Required work -
Copy each line of the records that holds the string "field".

Exercise inputs -
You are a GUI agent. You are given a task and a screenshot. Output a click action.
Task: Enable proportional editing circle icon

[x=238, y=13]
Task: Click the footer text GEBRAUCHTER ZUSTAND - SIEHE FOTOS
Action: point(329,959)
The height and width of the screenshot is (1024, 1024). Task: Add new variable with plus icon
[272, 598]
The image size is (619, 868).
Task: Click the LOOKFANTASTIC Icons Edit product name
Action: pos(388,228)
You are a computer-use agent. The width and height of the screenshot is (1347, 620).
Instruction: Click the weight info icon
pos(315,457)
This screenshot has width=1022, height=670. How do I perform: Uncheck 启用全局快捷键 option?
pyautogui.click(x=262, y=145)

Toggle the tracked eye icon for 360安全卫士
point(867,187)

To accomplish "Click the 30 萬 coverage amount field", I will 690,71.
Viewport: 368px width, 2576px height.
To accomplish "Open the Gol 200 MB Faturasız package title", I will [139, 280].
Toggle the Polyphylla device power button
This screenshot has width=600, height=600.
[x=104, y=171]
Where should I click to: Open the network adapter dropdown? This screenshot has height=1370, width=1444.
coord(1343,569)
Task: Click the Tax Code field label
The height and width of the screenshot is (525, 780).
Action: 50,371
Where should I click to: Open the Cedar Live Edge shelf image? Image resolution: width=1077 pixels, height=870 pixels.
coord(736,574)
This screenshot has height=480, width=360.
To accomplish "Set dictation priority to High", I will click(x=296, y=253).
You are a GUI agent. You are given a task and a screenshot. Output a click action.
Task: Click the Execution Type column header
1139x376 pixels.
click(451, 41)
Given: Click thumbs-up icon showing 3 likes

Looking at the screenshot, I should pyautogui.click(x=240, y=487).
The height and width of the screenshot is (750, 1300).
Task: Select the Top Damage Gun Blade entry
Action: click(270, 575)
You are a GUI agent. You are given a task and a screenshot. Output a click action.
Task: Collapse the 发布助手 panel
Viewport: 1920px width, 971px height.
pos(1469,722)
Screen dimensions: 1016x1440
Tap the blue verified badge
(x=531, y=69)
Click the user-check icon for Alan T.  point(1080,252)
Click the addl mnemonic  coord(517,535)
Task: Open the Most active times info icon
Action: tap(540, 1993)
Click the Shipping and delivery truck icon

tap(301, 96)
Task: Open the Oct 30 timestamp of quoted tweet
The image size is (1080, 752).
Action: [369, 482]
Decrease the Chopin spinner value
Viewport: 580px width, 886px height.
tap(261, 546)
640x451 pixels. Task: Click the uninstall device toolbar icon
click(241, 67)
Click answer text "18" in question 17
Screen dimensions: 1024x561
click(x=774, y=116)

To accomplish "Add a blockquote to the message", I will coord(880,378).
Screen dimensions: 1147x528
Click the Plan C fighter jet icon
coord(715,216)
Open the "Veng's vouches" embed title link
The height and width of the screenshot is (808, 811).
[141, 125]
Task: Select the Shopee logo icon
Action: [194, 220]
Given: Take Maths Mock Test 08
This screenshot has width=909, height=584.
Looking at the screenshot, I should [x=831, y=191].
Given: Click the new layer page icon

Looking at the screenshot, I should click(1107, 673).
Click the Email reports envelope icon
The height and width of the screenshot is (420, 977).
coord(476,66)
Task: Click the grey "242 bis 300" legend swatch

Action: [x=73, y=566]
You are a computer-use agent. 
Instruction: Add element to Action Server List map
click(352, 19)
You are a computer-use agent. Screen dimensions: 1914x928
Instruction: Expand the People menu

Task answer -
To accomplish "Click the 30 萬 coverage amount field", I will 690,71.
Task: Click the Tax Code field label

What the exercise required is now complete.